Georgia posted back to back 11 win regular seasons for the first time in school history. (Photo: Scott Duvall / Jawavi Films)

This is an impossible situation for Kirby Smart and his staff, an even higher standard than Mark Richt’s 10-wins-and-still-nobody-cares regime. No coach in America would want to have to live up to that year after year. But that is now what Georgia fans expect now. 11-1 – 11-1! -- isn’t enough. It’s insane and absurd and unfair.

But here’s the thing: They went ahead and did it anyway. This year’s Georgia team has followed up their dream season with a season that was just as good, that has them in the exact spot they were a year ago. Win the SEC Championship Game, and you’re in the playoff. Despite the loss of those senior leaders, despite all the young players forced into starting spots, despite all the inevitable backsliding you’d expect after such a breakthrough year … Georgia is right back here. They are one win, one win against those blasted Tide, from giving their fans all they’ve ever wanted.

That’s what’s happening right now. It’s not last year. And it’s not some uncertain date on the horizon, when Smart has four full recruiting classes under his belt and can go the full Alabama, or when Nick Saban has decided to retire, or when this thing is really rolling. It’s right now. It’s right in front of your face. Georgia fans have been waiting for everything to finally go right for them for so long that they’re missing the possibility of it happening this very second. Alabama has been wobblier than usual the last couple of weeks – as wrong as it seems to cheer for an injury to a 20-year-old kid … come on Tua’s Knee, let’s act up! – and Georgia has played better every week since the LSU game and appears to be peaking at the exact right time. This isn’t just a great chance, it could, you never know, be the only chance Georgia gets for a while. As much as Georgia fans like to assume annual dominance of the SEC East, the world doesn’t work out the way it’s supposed to sometimes. They’re here right now: It’s as simple as winning this one game, right in front of them. That seems worthy of maybe making the trip to Atlanta again, perhaps? Maybe?

Look: I get it. After the National Championship Game ended, I wrote a piece speaking to Georgia fans as if they had just been in a serious car accident : It’s going to be OK. You will make it through this. That’s a tough blow to overcome. But Georgia fans didn’t have to wait a decade to get a chance to avenge it. They get to try right now, in the same calendar year, not even 11 months later, in the same building, with the same quarterbacks, same coaches, same everything. This is all you could possibly hope for. It’s sitting there right in front of you. I know it’s scary. I know it’s easier, and safer, to remember the happy past or dwell on a presumably rosy future. But this is happening, right in front of you. Georgia can do this right now, with this team, in this year.
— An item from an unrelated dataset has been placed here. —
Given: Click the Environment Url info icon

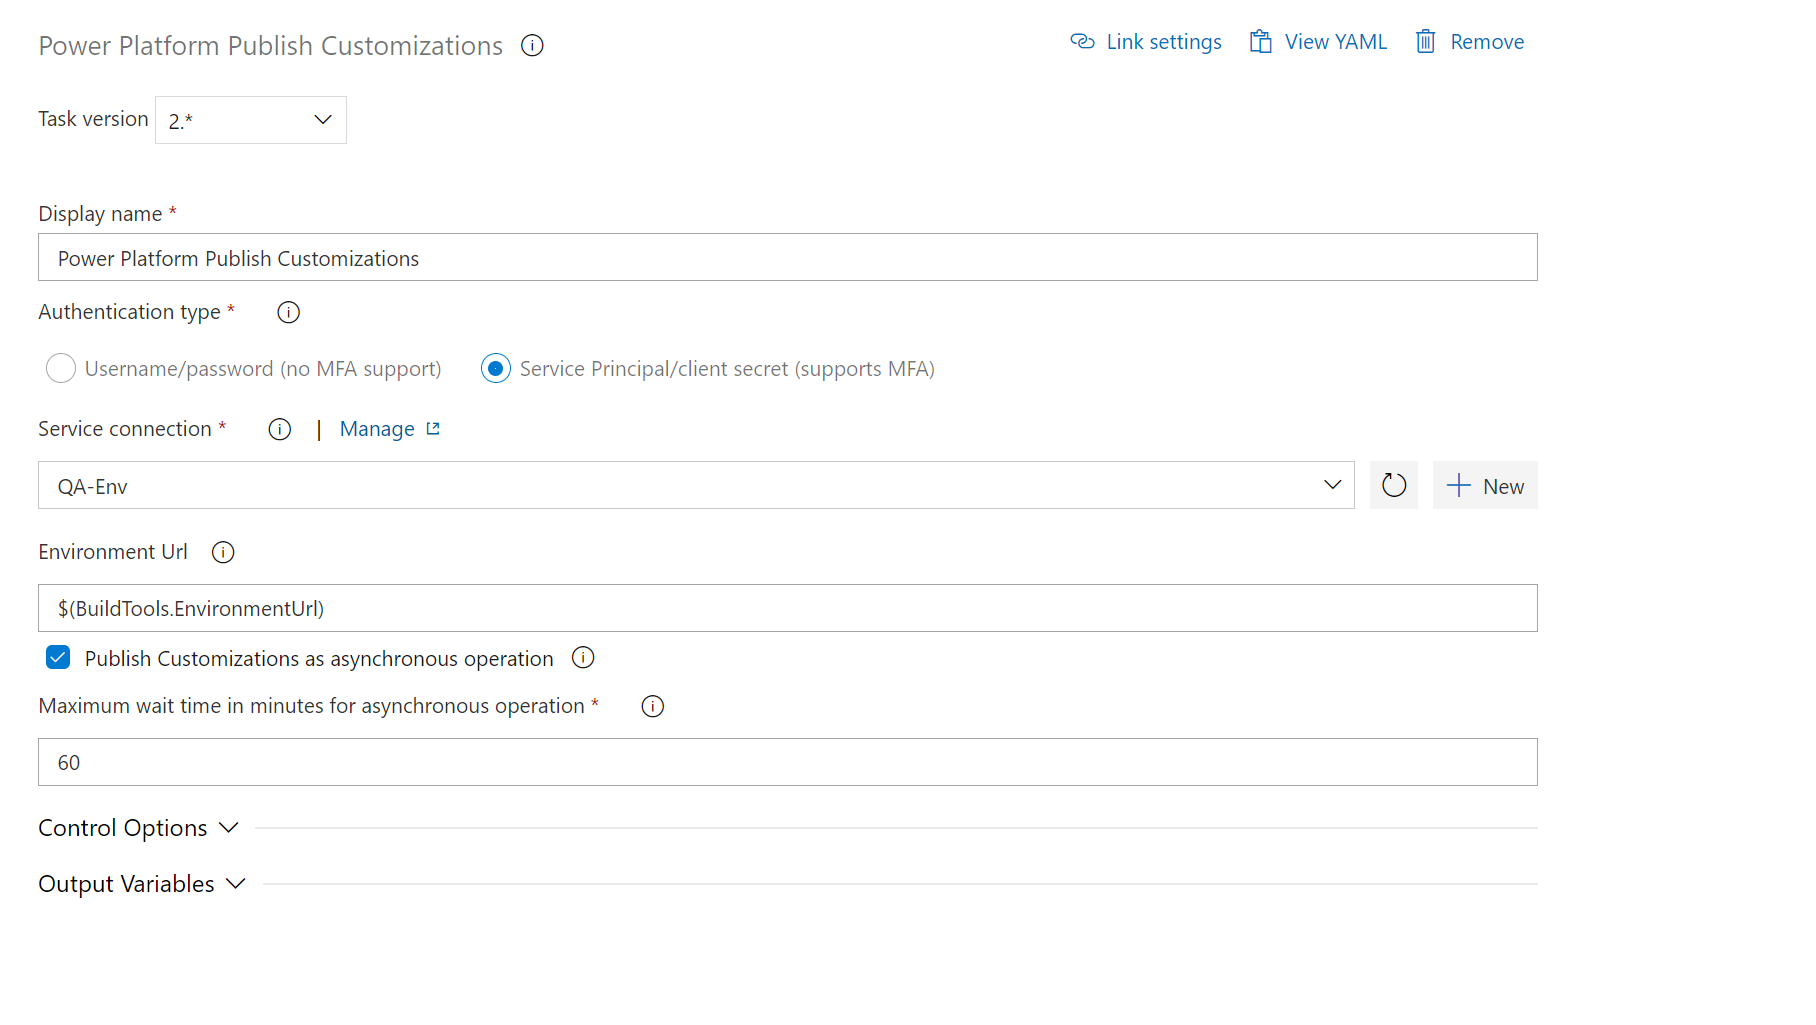Looking at the screenshot, I should [222, 552].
The present is all that matters. Let’s all go be a part of it. Everything you’ve ever wanted is right here, for the taking. Don’t be governed by fear, or past pain. It’s the simplicity of the now. If they lose, you will be sad. But oh, oh, oh, if they win? If they win, there will never have been anything like it. And you will have been there. It will be yours, and it will be yours forever.